Data Driven Process Improvement

Data-Driven Process Improvement	Data Analysis and Visualization	Applied Analytics and Data for Decision Making
Operations and Performance Goals	Data Analysis Software Tools	Applying Analytics to Implement Solution
Data Collection	Statistical Process Control (SPC)	Data-Driven Operational Excellence
Process Mapping	Data Visualisation and Translation	Applying Data-Driven Decision
Capstone Project 1	Capstone Project 2	Capstone 3

Data Science Life Cycle

Zook's 10 Rules For Responisble Big Data Research
- Acknowledge that data are people and can do harm.
- Recognize that privacy is more than a binary value.
- Guard against the reidentification of your data.
- Practice ethical data sharing.
- Consider the strengths and limitations of your data; big does not automatically mean better.
- Debate the tough, ethical choices.
- Develop a code of conduct for your organization, research community, or industry.
- Design your data and systems for auditability.

**Jobs:**
A - In the list of Zook's rules, privacy is described as more than what?
B - According to the rules listed in the data text, why should researchers weigh the strengths and limitations of their data?
The material that comes next has no connection to the text on data-driven process improvement.

**Source material:**
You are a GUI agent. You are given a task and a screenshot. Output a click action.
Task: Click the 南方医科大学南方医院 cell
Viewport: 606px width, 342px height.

**Written responses:**
A - A binary value.

B - Because big does not automatically mean better.